▸ The task:
Rewrite all of the material below, renaming "computer-use agent" to "screen assistant" wherever it occurs. Leave every other word and character unchanged.
#####
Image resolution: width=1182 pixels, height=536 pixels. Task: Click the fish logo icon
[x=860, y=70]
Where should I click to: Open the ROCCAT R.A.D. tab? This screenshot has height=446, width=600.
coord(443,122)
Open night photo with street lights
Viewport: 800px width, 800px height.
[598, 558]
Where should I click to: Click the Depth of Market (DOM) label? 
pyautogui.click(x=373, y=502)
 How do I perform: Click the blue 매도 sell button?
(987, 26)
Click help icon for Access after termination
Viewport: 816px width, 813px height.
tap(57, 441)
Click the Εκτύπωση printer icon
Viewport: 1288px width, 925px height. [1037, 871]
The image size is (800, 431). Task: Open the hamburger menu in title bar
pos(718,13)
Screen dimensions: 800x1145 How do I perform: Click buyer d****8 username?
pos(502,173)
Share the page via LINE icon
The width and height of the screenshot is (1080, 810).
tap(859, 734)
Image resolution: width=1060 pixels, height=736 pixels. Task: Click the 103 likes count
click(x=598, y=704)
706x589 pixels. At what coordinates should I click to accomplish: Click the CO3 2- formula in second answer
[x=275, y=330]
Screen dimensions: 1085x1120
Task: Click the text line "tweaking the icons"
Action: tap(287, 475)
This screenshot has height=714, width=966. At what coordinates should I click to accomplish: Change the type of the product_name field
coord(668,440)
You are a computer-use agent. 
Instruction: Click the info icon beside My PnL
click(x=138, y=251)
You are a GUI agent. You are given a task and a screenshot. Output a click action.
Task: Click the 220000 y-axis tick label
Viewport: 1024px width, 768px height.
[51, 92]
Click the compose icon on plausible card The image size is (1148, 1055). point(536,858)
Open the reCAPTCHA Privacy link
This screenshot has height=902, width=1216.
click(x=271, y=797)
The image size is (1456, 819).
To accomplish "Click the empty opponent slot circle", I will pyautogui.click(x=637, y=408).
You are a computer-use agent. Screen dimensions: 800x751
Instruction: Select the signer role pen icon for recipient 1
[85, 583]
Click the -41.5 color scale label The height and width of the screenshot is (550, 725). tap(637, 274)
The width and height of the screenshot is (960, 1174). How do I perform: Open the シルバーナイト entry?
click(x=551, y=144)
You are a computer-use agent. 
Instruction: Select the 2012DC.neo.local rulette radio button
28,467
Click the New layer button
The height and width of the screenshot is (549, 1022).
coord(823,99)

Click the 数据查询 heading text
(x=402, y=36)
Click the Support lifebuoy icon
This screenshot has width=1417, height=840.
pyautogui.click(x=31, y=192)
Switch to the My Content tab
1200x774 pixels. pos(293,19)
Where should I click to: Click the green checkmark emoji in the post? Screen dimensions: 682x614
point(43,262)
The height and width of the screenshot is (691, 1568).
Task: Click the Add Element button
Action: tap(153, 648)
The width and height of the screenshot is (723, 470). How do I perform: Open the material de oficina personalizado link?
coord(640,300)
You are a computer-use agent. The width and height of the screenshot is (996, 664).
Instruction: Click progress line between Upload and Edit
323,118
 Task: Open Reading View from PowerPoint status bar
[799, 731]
#####
▸ Answer to the exercise:
Image resolution: width=1182 pixels, height=536 pixels. Task: Click the fish logo icon
[x=860, y=70]
Where should I click to: Open the ROCCAT R.A.D. tab? This screenshot has height=446, width=600.
coord(443,122)
Open night photo with street lights
Viewport: 800px width, 800px height.
[598, 558]
Where should I click to: Click the Depth of Market (DOM) label? 
pyautogui.click(x=373, y=502)
 How do I perform: Click the blue 매도 sell button?
(987, 26)
Click help icon for Access after termination
Viewport: 816px width, 813px height.
tap(57, 441)
Click the Εκτύπωση printer icon
Viewport: 1288px width, 925px height. [1037, 871]
The image size is (800, 431). Task: Open the hamburger menu in title bar
pos(718,13)
Screen dimensions: 800x1145 How do I perform: Click buyer d****8 username?
pos(502,173)
Share the page via LINE icon
The width and height of the screenshot is (1080, 810).
tap(859, 734)
Image resolution: width=1060 pixels, height=736 pixels. Task: Click the 103 likes count
click(x=598, y=704)
706x589 pixels. At what coordinates should I click to accomplish: Click the CO3 2- formula in second answer
[x=275, y=330]
Screen dimensions: 1085x1120
Task: Click the text line "tweaking the icons"
Action: tap(287, 475)
This screenshot has height=714, width=966. At what coordinates should I click to accomplish: Change the type of the product_name field
coord(668,440)
You are a screen assistant. 
Instruction: Click the info icon beside My PnL
click(x=138, y=251)
You are a GUI agent. You are given a task and a screenshot. Output a click action.
Task: Click the 220000 y-axis tick label
Viewport: 1024px width, 768px height.
[51, 92]
Click the compose icon on plausible card The image size is (1148, 1055). point(536,858)
Open the reCAPTCHA Privacy link
This screenshot has height=902, width=1216.
click(x=271, y=797)
The image size is (1456, 819).
To accomplish "Click the empty opponent slot circle", I will pyautogui.click(x=637, y=408).
You are a screen assistant. Screen dimensions: 800x751
Instruction: Select the signer role pen icon for recipient 1
[85, 583]
Click the -41.5 color scale label The height and width of the screenshot is (550, 725). tap(637, 274)
The width and height of the screenshot is (960, 1174). How do I perform: Open the シルバーナイト entry?
click(x=551, y=144)
You are a screen assistant. 
Instruction: Select the 2012DC.neo.local rulette radio button
28,467
Click the New layer button
The height and width of the screenshot is (549, 1022).
coord(823,99)

Click the 数据查询 heading text
(x=402, y=36)
Click the Support lifebuoy icon
This screenshot has width=1417, height=840.
pyautogui.click(x=31, y=192)
Switch to the My Content tab
1200x774 pixels. pos(293,19)
Where should I click to: Click the green checkmark emoji in the post? Screen dimensions: 682x614
point(43,262)
The height and width of the screenshot is (691, 1568).
Task: Click the Add Element button
Action: tap(153, 648)
The width and height of the screenshot is (723, 470). How do I perform: Open the material de oficina personalizado link?
coord(640,300)
You are a screen assistant. The width and height of the screenshot is (996, 664).
Instruction: Click progress line between Upload and Edit
323,118
 Task: Open Reading View from PowerPoint status bar
[799, 731]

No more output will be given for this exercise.